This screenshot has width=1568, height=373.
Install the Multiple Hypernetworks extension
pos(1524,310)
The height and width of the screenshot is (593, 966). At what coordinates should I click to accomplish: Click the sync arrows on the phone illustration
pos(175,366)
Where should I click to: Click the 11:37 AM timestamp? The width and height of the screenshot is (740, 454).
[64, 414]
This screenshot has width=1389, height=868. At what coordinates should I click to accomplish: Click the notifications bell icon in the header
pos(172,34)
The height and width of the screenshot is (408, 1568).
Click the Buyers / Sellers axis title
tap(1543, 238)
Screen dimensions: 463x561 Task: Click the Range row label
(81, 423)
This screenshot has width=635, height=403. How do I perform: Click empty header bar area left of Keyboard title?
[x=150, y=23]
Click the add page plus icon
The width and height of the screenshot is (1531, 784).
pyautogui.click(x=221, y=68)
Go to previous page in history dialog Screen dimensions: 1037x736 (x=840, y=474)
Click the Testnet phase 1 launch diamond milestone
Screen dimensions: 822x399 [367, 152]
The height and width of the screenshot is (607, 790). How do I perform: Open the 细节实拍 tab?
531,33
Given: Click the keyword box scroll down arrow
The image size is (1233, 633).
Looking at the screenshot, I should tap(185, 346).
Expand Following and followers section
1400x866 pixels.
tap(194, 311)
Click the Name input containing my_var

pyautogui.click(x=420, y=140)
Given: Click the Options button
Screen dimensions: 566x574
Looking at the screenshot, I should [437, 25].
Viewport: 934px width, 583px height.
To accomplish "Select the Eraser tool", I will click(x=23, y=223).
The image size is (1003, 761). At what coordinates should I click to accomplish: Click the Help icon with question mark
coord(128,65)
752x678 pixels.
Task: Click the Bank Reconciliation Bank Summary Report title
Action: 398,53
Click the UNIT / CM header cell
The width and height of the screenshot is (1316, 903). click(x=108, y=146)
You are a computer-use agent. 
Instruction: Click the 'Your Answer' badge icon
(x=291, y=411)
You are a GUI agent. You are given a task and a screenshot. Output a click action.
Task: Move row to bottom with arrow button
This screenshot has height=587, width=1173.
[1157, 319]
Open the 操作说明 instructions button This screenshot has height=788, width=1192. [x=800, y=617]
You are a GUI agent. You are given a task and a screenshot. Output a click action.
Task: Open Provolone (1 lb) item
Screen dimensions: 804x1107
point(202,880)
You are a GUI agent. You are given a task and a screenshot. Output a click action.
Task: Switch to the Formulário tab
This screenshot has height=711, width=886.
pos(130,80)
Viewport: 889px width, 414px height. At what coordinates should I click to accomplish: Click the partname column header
::::
What to produce
Whatever lines appear above, reproduce every one of them exactly.

Task result
This screenshot has width=1568, height=373.
Install the Multiple Hypernetworks extension
pos(1524,310)
The height and width of the screenshot is (593, 966). At what coordinates should I click to accomplish: Click the sync arrows on the phone illustration
pos(175,366)
Where should I click to: Click the 11:37 AM timestamp? The width and height of the screenshot is (740, 454).
[64, 414]
This screenshot has width=1389, height=868. At what coordinates should I click to accomplish: Click the notifications bell icon in the header
pos(172,34)
The height and width of the screenshot is (408, 1568).
Click the Buyers / Sellers axis title
tap(1543, 238)
Screen dimensions: 463x561 Task: Click the Range row label
(81, 423)
This screenshot has width=635, height=403. How do I perform: Click empty header bar area left of Keyboard title?
[x=150, y=23]
Click the add page plus icon
The width and height of the screenshot is (1531, 784).
pyautogui.click(x=221, y=68)
Go to previous page in history dialog Screen dimensions: 1037x736 (x=840, y=474)
Click the Testnet phase 1 launch diamond milestone
Screen dimensions: 822x399 [367, 152]
The height and width of the screenshot is (607, 790). How do I perform: Open the 细节实拍 tab?
531,33
Given: Click the keyword box scroll down arrow
The image size is (1233, 633).
Looking at the screenshot, I should tap(185, 346).
Expand Following and followers section
1400x866 pixels.
tap(194, 311)
Click the Name input containing my_var

pyautogui.click(x=420, y=140)
Given: Click the Options button
Screen dimensions: 566x574
Looking at the screenshot, I should [437, 25].
Viewport: 934px width, 583px height.
To accomplish "Select the Eraser tool", I will click(x=23, y=223).
The image size is (1003, 761). At what coordinates should I click to accomplish: Click the Help icon with question mark
coord(128,65)
752x678 pixels.
Task: Click the Bank Reconciliation Bank Summary Report title
Action: 398,53
Click the UNIT / CM header cell
The width and height of the screenshot is (1316, 903). click(x=108, y=146)
You are a computer-use agent. 
Instruction: Click the 'Your Answer' badge icon
(x=291, y=411)
You are a GUI agent. You are given a task and a screenshot. Output a click action.
Task: Move row to bottom with arrow button
This screenshot has height=587, width=1173.
[1157, 319]
Open the 操作说明 instructions button This screenshot has height=788, width=1192. [x=800, y=617]
You are a GUI agent. You are given a task and a screenshot. Output a click action.
Task: Open Provolone (1 lb) item
Screen dimensions: 804x1107
point(202,880)
You are a GUI agent. You are given a task and a screenshot. Output a click action.
Task: Switch to the Formulário tab
This screenshot has height=711, width=886.
pos(130,80)
Viewport: 889px width, 414px height. At what coordinates should I click to accomplish: Click the partname column header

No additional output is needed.